ERA O HOTEL CAMBRIDGE
ELENCO: Suely Franco e José Dumont
PRODUÇÃO: Brasil, 2016, 12 anos
DIREÇÃO: Eliane Caffé
Veja salas e horários de exibição.

Dar visibilidade a quem não possui. Esse é o menor dos desafios assumido por "Era o Hotel Cambridge", quarto longa de Eliane Caffé.

Outra grande dificuldade para o filme será encontrar plateia desarmada, que não o receba a pedradas sem nem sequer assisti-lo. Afinal, qual classe média no país hoje estaria disposta a se intimidar com problemas de pessoas que o uso de termos como "invasores" condena de antemão?

Ao contrário, "Era o Hotel Cambridge" aproxima-se do universo dos sem-teto com atenção e sem discurso pronto.

A primeira estratégia, eficaz, é inserir atores profissionais numa situação concreta de ocupação, criando efeito de proximidade por meio das faces reconhecíveis de Suely Franco e José Dumont.

Ambos circulam entre não atores, provocam instantes em que a dramaturgia alcança níveis surpreendentes de espontaneidade e, nem por isso, precisam roubar a cena.

Não se trata somente de provocar empatia ao mostrar atores em papeis de personagens marginalizados, mas de usar a presença deles para suspender a fronteira entre fato e ficção, enfatizar o caráter corriqueiro das cenas sem esconder que boa parte do efeito alcançado ali vem da presença da câmera e da equipe.
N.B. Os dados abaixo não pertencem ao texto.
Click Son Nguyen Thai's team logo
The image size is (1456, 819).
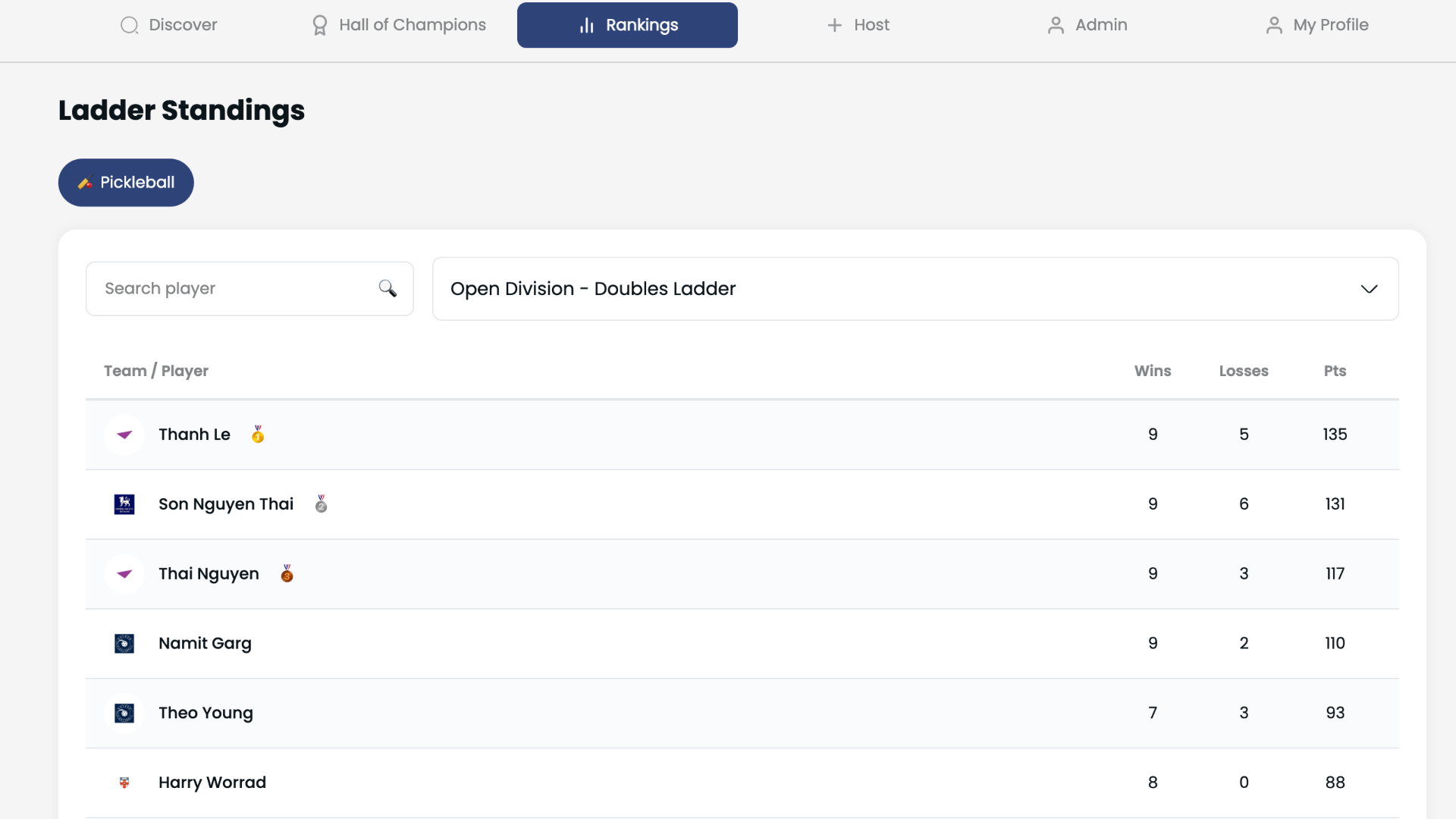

Outra estratégia provoca efeitos mais consistentes. Trata-se de incluir refugiados de origens bastante distintas no grupo de sem-teto que ocupa o espaço que um dia foi o Hotel Cambridge, no centro de SP.

Essa coabitação torna mais evidente que a exclusão não deriva exclusivamente da miséria, que não decorre de escolha ou, como se diz, é consequência da vagabundagem.

Da mesma forma que esses estrangeiros são refugiados do mundo, muitos por razões involuntárias, os brasileiros vivem o mesmo status em seu próprio país, como aponta o senhor palestino no diálogo mais incisivo do filme.

Mais eloquente ainda é escolher o espaço de um hotel abandonado para mostrar como vivem seus "hóspedes". Hotéis são lugares de passagem, não moradias, e conseguir captar essa provisoriedade é uma das qualidades do filme, a vida em condições precárias num espaço à deriva, um lugar que, como diz o título, "era".

A questão política e embates com a polícia e a Justiça são relevantes, claro, mas a diretora recusa a facilidade do papel de porta-voz de oprimidos.

Seu caminho é mais sinuoso. Equivale ao gesto que a líder ensina de descascar mexericas numa sala para perturbar a juíza. "Era o Hotel Cambridge" não enfatiza a palavra de ordem. Prefere cantarolar a velha marchinha: "Daqui não saio, daqui ninguém me tira". Assim, incomoda mais.